Jammdoots could not get close to him but his end was fast approaching. Ajaamal just kept calling his son Narayan and jammdoots totally became helpless. By this time the good angels (devtay) came to get Ajaamal. The Jammdoots and the angels started having debate on who was to take him to the next world. This debate is highly interesting and is written in great detail in Sri Madd Bhagwat Puraa. 

Anyway, the angels reminded the Jammdoots that whoever does kirtan or recites Naam, jammdoots are not allowed to catch them. The Jammdoots went back to Dharam Rai, their master and Dharam Rai confirmed that whoever does kirtan or Naam, Jammdoots are not allowed to get near them. This dialogue of Dharam Rai is recorded in Gurbani as follows:

JAH SADHOO GOBIND, BHAJAN KIRTAN NANAK NEET||
NAA HAO, NA TU, NA SCHOOTAY, NIKAT NA JAAYEEYO DOOT||
(O Jamm doots, where ever the Saadhoos of Gobind-Vaheguru do kirtan (singing praise) or bhajan (meditation on Naam) of Vaheguru, never ever go close to that place. If you violate this, then neither you nor me would be spared of the punishment)

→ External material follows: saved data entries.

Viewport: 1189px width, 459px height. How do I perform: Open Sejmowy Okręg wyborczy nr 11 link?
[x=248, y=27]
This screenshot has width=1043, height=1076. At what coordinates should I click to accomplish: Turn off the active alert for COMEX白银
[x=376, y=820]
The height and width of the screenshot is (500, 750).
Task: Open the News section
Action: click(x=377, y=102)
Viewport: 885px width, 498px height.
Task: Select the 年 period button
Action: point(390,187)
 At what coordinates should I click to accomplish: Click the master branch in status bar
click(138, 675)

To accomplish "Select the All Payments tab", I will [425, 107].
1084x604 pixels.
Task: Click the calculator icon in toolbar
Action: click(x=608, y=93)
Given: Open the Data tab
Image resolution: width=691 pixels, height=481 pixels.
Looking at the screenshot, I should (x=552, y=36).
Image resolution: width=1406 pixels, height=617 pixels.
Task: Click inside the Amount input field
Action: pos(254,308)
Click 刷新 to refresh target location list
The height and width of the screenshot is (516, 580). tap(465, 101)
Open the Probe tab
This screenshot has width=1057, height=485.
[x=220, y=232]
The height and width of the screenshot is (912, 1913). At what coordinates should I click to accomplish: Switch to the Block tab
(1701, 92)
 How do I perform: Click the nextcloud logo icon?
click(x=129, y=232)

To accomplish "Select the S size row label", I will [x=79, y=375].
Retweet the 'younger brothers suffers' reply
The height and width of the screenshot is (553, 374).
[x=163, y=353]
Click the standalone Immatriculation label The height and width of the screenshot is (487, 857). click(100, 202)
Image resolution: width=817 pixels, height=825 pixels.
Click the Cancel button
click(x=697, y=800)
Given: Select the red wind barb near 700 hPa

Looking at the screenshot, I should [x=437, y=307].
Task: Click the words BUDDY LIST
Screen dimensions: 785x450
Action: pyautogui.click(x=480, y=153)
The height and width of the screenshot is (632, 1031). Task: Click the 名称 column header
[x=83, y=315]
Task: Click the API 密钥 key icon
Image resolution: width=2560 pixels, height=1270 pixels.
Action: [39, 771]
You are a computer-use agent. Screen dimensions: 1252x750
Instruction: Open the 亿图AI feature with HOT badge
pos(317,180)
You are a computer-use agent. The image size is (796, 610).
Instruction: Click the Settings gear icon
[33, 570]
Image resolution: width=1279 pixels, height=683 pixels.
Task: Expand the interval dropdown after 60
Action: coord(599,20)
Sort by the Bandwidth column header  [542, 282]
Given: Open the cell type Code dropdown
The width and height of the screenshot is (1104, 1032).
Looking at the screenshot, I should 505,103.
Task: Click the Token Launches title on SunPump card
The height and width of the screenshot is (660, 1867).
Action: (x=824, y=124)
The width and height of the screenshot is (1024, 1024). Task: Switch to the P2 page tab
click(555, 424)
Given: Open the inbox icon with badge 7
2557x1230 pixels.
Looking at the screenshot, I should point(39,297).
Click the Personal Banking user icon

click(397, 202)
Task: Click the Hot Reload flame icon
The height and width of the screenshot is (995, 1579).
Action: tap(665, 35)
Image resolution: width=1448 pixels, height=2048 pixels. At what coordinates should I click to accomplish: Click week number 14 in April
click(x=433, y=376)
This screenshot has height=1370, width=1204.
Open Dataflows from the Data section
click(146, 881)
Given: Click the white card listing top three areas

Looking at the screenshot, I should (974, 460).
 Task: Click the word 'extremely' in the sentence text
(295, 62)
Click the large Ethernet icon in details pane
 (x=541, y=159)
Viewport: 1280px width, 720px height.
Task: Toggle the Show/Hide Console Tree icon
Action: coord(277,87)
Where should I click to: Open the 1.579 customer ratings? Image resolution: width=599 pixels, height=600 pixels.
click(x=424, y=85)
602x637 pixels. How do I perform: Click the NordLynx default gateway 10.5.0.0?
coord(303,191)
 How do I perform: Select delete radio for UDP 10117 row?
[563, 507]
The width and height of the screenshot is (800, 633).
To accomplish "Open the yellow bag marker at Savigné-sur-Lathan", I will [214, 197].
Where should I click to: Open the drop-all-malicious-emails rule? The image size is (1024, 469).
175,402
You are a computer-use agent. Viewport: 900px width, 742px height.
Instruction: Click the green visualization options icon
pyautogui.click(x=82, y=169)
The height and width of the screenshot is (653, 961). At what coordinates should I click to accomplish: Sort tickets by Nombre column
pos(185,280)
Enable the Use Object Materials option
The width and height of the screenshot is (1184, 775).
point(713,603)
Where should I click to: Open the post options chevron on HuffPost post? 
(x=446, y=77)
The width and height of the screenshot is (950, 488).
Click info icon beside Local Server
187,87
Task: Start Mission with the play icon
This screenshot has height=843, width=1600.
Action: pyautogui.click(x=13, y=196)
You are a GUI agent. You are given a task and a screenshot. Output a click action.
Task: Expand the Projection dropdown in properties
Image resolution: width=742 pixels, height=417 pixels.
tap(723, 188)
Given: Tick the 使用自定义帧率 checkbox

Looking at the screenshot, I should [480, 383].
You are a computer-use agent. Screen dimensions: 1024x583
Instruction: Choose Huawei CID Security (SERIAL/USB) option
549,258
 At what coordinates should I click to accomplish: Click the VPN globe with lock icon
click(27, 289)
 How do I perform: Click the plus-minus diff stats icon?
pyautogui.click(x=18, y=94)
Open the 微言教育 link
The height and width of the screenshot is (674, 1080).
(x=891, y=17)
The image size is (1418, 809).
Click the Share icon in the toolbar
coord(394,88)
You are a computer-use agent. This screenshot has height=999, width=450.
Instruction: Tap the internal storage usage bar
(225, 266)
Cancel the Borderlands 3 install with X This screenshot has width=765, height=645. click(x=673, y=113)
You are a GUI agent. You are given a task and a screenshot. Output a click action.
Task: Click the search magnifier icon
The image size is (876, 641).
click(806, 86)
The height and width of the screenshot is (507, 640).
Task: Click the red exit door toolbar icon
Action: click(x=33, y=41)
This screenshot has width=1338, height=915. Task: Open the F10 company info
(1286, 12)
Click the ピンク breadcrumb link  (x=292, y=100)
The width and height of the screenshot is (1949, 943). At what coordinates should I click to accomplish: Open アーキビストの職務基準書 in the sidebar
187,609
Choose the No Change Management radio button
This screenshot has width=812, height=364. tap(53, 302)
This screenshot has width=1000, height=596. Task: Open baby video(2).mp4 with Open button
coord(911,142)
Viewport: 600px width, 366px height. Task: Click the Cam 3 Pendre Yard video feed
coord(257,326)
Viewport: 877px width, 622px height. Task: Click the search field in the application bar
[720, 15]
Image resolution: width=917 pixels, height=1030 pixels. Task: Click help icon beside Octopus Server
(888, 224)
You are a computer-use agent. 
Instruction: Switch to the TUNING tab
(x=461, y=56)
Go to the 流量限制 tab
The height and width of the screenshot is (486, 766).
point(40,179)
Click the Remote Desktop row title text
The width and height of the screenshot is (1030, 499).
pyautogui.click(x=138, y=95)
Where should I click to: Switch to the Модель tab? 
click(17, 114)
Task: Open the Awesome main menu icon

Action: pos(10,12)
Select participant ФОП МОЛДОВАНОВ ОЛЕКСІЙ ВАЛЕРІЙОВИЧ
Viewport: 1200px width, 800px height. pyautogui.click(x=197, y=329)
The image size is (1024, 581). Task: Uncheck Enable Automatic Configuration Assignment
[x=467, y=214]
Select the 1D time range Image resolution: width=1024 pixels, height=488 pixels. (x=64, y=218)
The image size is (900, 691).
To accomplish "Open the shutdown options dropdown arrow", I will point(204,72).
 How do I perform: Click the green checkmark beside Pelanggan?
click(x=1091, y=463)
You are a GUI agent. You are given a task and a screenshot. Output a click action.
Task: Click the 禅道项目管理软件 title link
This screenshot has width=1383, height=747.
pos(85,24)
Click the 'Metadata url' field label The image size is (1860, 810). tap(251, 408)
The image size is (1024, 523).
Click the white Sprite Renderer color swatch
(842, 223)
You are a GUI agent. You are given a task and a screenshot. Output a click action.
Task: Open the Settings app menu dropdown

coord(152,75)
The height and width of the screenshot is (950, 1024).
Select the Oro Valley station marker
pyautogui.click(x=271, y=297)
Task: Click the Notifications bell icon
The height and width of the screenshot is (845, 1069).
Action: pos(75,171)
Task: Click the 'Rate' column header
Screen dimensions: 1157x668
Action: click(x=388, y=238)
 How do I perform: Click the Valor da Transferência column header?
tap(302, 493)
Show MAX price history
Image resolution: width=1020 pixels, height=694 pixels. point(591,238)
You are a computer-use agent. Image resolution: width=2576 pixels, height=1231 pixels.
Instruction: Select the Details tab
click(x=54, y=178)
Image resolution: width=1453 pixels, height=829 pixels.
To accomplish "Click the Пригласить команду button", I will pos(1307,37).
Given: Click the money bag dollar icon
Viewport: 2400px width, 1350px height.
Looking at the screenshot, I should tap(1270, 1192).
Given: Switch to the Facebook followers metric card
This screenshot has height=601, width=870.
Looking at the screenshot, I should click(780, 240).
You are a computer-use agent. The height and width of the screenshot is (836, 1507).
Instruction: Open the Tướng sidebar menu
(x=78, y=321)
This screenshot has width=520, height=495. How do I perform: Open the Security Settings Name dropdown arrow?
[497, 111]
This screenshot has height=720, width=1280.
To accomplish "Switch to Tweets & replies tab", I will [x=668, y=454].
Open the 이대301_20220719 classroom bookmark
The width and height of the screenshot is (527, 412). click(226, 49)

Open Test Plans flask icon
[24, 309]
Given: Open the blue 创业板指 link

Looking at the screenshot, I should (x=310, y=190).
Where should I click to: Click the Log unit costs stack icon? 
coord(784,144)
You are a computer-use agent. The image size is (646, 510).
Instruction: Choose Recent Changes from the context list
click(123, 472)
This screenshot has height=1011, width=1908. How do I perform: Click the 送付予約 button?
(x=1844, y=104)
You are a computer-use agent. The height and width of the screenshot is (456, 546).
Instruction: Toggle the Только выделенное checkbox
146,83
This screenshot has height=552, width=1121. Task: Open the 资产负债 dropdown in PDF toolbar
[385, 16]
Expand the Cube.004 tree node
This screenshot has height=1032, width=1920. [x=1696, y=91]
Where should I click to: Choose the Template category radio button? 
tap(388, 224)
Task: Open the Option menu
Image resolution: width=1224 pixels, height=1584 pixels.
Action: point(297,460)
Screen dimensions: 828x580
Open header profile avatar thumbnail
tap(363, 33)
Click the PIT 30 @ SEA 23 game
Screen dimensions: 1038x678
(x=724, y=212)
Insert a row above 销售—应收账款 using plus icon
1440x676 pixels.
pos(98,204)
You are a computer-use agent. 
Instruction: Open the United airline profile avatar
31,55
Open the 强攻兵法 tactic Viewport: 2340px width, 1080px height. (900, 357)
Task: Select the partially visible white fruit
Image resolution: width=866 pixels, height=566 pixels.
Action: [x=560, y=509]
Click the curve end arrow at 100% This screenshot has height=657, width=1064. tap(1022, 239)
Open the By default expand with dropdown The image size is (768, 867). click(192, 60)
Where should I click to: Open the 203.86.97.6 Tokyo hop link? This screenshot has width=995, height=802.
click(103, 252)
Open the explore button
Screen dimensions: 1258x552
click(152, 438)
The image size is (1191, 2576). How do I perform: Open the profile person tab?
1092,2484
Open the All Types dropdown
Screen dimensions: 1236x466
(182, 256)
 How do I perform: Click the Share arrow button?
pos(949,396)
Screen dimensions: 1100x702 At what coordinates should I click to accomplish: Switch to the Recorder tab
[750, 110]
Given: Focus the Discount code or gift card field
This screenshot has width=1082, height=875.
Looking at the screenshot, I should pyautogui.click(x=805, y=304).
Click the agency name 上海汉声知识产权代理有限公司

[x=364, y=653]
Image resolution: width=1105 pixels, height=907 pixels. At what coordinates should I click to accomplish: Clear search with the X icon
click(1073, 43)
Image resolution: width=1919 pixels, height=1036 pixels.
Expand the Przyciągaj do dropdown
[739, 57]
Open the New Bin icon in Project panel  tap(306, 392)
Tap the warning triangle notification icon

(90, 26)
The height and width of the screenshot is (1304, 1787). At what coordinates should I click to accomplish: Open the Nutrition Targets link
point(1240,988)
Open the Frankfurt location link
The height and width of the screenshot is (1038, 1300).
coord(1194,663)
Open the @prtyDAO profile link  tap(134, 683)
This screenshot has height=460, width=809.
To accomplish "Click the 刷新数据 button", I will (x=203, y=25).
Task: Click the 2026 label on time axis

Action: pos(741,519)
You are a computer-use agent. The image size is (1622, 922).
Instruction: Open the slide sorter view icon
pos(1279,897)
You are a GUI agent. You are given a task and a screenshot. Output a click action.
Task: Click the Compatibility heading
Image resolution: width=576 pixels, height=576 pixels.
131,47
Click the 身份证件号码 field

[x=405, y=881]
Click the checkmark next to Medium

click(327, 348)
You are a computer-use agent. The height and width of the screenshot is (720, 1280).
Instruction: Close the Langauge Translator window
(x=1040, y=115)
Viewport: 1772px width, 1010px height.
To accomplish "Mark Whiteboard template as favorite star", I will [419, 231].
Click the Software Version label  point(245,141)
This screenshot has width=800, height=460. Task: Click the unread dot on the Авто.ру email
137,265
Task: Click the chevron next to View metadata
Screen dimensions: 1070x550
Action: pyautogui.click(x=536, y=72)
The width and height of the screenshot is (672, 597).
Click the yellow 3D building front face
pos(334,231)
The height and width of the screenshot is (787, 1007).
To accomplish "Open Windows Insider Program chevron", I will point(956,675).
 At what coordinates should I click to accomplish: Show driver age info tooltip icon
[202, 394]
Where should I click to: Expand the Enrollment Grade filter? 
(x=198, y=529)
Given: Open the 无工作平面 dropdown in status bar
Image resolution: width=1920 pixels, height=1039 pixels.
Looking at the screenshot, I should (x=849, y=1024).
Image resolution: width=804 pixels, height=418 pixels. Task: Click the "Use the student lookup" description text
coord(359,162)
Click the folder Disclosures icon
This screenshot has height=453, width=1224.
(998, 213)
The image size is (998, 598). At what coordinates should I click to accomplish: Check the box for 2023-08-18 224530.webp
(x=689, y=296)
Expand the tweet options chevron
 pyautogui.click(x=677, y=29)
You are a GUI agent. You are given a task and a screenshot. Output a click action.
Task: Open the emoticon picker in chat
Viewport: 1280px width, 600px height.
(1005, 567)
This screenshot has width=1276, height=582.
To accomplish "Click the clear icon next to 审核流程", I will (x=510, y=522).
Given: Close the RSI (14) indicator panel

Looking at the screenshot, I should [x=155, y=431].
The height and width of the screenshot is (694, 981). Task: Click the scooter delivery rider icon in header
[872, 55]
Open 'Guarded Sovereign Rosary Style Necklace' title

In the end jammdoots could not reach him and he was taken to the next world by devtaas (good angels of heaven). *

Gurbani says this very clearly that whoever says name of Vaheguru in the last moments of his or her life, does not go to jammdoots. So Ajaamal, who was maha-paapi, went to heaven (heaven is much lower than Sachkhand) instead of going to hell, as he would have if he was not reciting his God’s name. 

*If kirtam naam (qualitative naams that describe one or more qualities of Vaheguru) can have so much affect, imagine how great and powerful the true Naam that Guru Nanak Dev jee has brought to this world would have. Let us learn from this saakhi and make naam integral part of our life as breathing is. *

Here are some of the pankitis from Gurbani that allude to Ajaamal’s story:

AJAAMAL PAAPI JAG JAANAE, NIMAK MAAHE NISTAARA||
(The great sinner Ajaamal, whom was notorious in the whole world, was delivered by Vaheguru in one instance)

AJAAMAL, GAJJ, GANIKA, PATIT KARAM KEENAY||
TAYOO UTTAR PAAR PARAE, RAAM NAAM LEENAY||
(Ajaamal, the elephant and Ganika did many bad karma but by taking Naam, they swam across this ocean of world)

AJAAMAL KO ANT KAAL MEH, NARAYAN SUDH AAYEE||
JA GATT KO JOGISUR BAANCHAE, SO GAT CHHIN MEH PAYEE||
(Ajaamal realised the Naam the greatness of Naam in his last moments. He received such honour in few moments that great Yogis attained in many years of penance)

Daas,
Kulbir Singh


----------



## Arvind (Aug 16, 2006)

After a long time, I read a full post. Perhaps because me paapi is worst than the great sinner, and those vibrations matched. Rabb sumatt bakshey.

Waheguru.


----------



## vijaydeep Singh (Aug 18, 2006)

Gurfateh

Akal bless Bhai Kulbeer Singh Ji,who has inspired a sinner like das mnay a time.


----------



## learner (Oct 10, 2006)

Thank you Kulbeer Singh


----------